Thirty years after Margie and Mike and last saw each other in high school, she is a single mother of a severely developmentally disabled adult daughter, and recently fired from her job as a cashier at the dollar store. She's desperate enough to pay the rent that when her friend Jean (Amy Roche) mentions having run into Mike at a Boys and Girls Club benefit (Jean was with the caterers, while Mike, now a wealthy doctor, is on the board and a Southie success-story), Margie works up the gumption to call on him for help finding work. Their reunion is a fraught and sometimes unkind one, as each broaches what the other knows, believes, and tells of the histories that brought them to where they are in life.
As the tough-tongued, hard-luck Margie, the superb Poirier makes the woman's vulnerabilities clear from the beginning. Though her Margie cusses and manipulates, she also has a wary gentleness in her gaze. In her first moments visiting with Mike, we see at once her insecurity, her pride, and her eagerness. When she joshes him, it comes across as good-willed, and when she first really upsets him — in commenting that he's become "lace-curtain" — she seems to be more excited than vindictive. For his part, Mike seems to take a genuinely friendly interest in her, despite not having returned any of her calls; Hoban's Mike comes off as a mensch rather than an uppity asshole. That's crucial to the complexity of their dynamics when Margie later intrudes upon the home Mike shares with his professor wife Kate (Noelle LuSane).
Kate, the daughter of a Georgetown doctor, has always had money, and LuSane is perfectly cast — she's poised, sleek, lovely, and eminently likeable.

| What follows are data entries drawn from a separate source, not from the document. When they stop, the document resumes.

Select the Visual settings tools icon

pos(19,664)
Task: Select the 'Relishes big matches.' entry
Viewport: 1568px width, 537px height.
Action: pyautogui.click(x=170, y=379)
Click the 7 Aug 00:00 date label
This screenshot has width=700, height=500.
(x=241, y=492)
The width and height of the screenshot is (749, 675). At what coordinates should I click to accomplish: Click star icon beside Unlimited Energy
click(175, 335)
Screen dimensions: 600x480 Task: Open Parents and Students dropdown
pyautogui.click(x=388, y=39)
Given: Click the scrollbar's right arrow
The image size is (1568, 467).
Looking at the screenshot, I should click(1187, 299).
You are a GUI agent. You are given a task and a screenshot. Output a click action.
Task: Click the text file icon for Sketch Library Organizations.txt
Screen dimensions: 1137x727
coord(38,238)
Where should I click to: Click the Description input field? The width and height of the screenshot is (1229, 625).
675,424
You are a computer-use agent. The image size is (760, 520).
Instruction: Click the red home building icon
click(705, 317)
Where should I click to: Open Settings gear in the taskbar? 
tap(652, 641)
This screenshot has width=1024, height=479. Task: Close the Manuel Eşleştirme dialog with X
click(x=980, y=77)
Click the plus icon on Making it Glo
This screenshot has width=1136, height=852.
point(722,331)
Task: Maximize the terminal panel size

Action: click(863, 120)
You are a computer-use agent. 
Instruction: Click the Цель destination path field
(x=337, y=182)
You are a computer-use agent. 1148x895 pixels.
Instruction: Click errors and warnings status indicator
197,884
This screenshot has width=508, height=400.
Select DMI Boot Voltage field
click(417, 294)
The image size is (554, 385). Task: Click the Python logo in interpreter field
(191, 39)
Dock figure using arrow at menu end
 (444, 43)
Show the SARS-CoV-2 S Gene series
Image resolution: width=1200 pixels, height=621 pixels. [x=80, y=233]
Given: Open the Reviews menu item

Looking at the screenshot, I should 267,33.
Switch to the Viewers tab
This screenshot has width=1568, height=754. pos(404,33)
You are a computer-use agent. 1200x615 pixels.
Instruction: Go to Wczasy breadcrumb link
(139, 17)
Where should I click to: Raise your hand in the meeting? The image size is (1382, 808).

She makes beautiful work of how Kate notices Margie's cultural differences from herself but also how a privileged liberal takes care to avoid acknowledging her awareness of them. She also convincingly portrays Kate's pendulum of belief and loyalty, as Margie's version of history increasingly challenges the one Mike has been telling his wife and himself. As the visit degenerates, Poirier and Hoban exude both rage and a ghost of an old rapport, even after unforgivable things have been said.